== TEXT PROVIDED ==
>> START

Tag Archives: party politics

On the bill to de-certify the Florida Democratic Party

So, there’s a bill in the Florida rubber-stamp legislature, SB 1245, which would decertify any party that previously endorsed slavery. It was filed, obviously, by State Senator and former Florida Republican Party chair Blaise Ingoglia in response to liberal campaigns against Confederate statues. 

In such a situation, what would be the options for liberals who live in such a state which decertifies an entire political party?

  • The judicial route:
    • They could sue on 1st Amendment freedom of speech, freedom of association, and anti-ex-post-facto grounds. 
    • They could sue on the grounds that the law, as currently written, is too nebulous to be enforceable. 
  • They could establish a new political party under another name, as the bill suggests. Plenty of bureaucratic headache if that were to take place. 

The bill is poorly written, IMO. I mean, define this: “if the party’s platform has previously advocated for, or been in support of, slavery or involuntary servitude.”

A more serious (but still ill-fated) attempt would have the following:

  • specify the dates when these platforms were published
  • Be limited to Florida’s jurisdiction
  • Provide the details for how an offending party *corporately* endorsed these platforms (not just individual candidates for office under that party’s brand)

>> END

== STATED GOAL 1 ==
Retype the post on the Florida decertification bill from "On the bill" to "to be enforceable.".
== STATED GOAL 2 ==
Put this sentence from the post on the Florida decertification bill into Spanish: "They could sue on the grounds that the law, as currently written, is too nebulous to be enforceable."

== SUPPLIED MATERIAL ==
>> START

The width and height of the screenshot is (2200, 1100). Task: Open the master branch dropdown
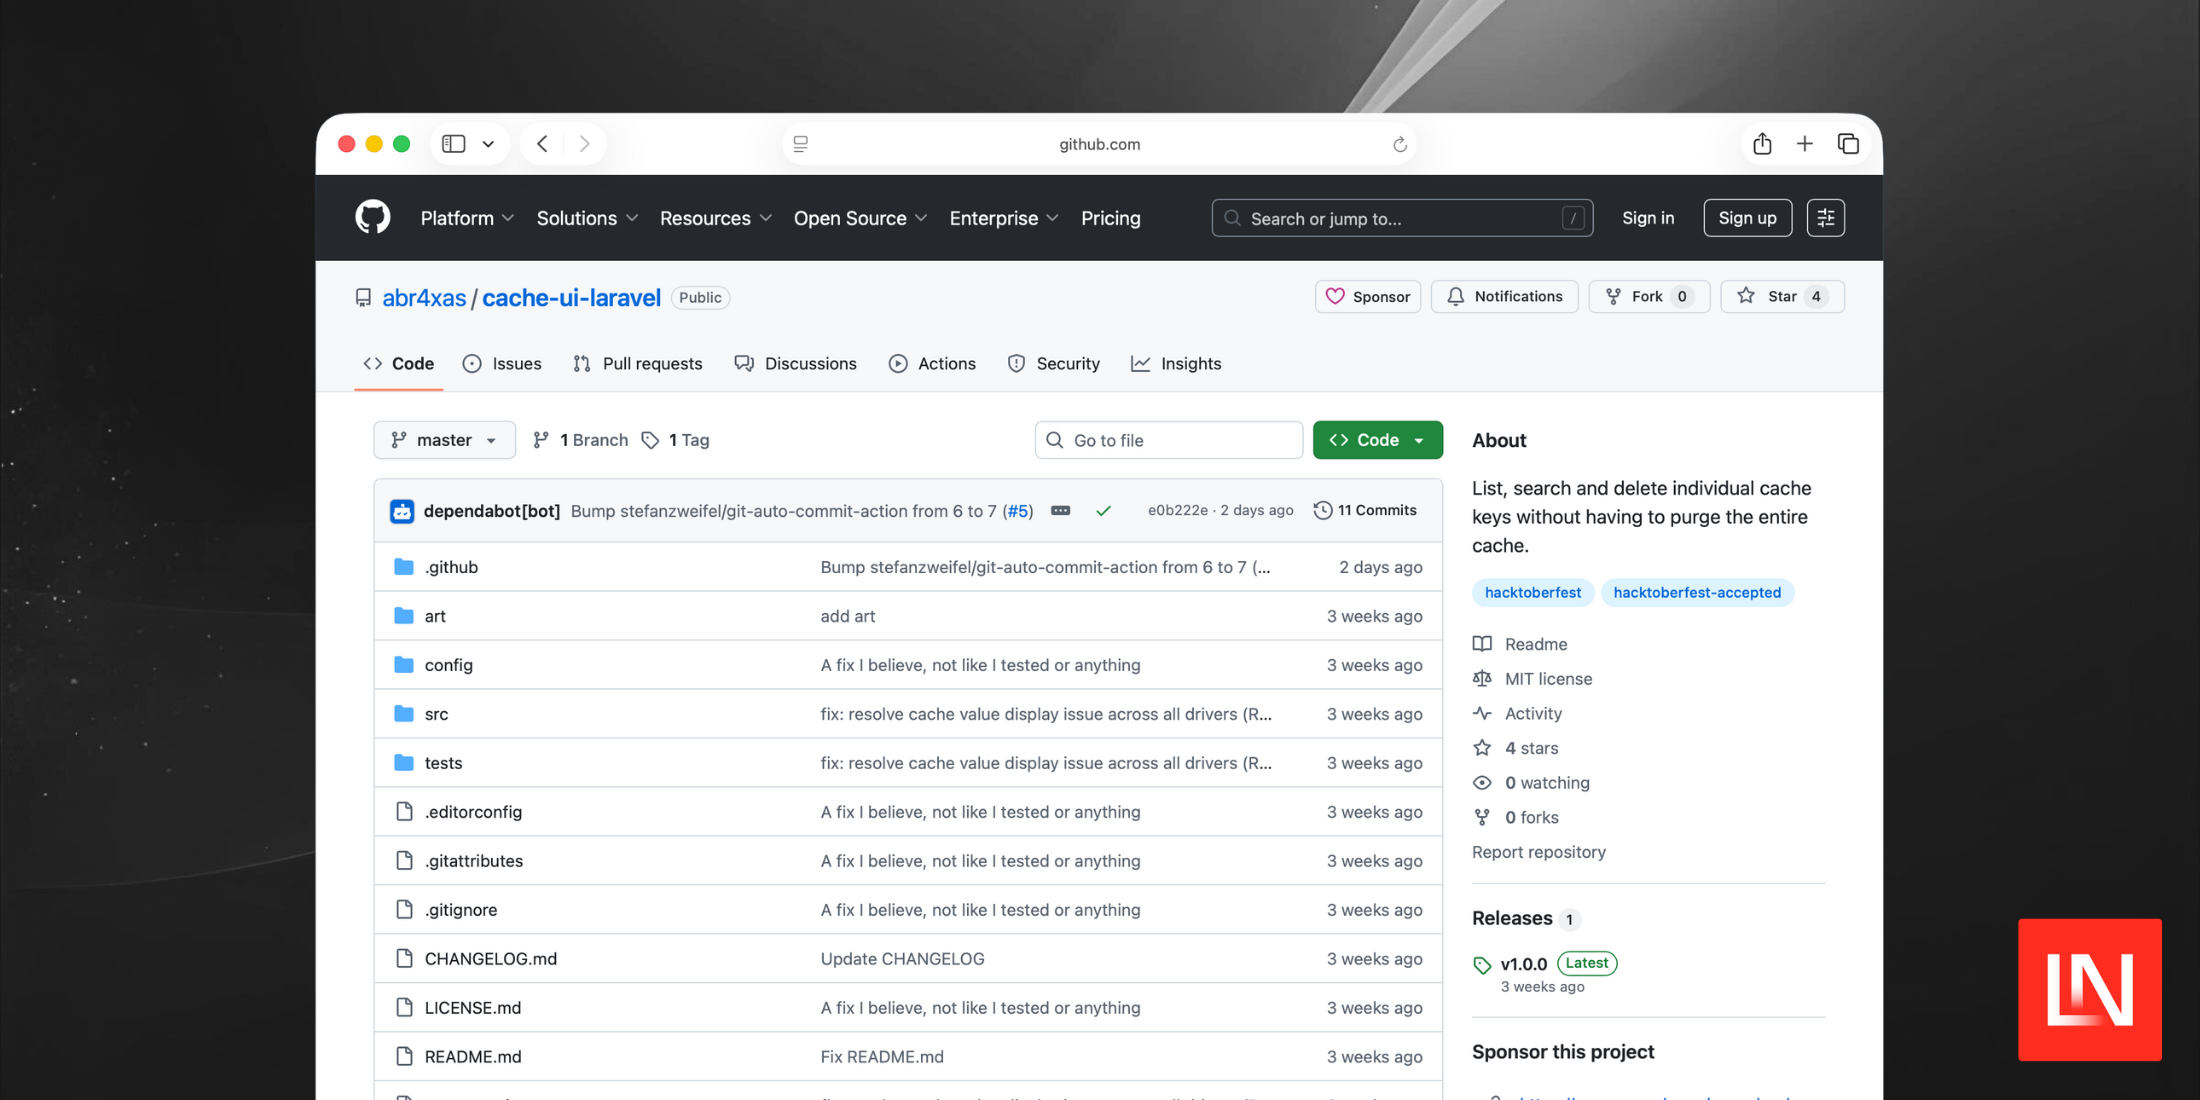click(444, 440)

>> END

== RESPONSE 1 ==
On the bill to de-certify the Florida Democratic Party

So, there’s a bill in the Florida rubber-stamp legislature, SB 1245, which would decertify any party that previously endorsed slavery. It was filed, obviously, by State Senator and former Florida Republican Party chair Blaise Ingoglia in response to liberal campaigns against Confederate statues. 

In such a situation, what would be the options for liberals who live in such a state which decertifies an entire political party?

  • The judicial route:
    • They could sue on 1st Amendment freedom of speech, freedom of association, and anti-ex-post-facto grounds. 
    • They could sue on the grounds that the law, as currently written, is too nebulous to be enforceable.

== RESPONSE 2 ==
Podrían demandar alegando que la ley, tal como está redactada actualmente, es demasiado imprecisa para poder aplicarse.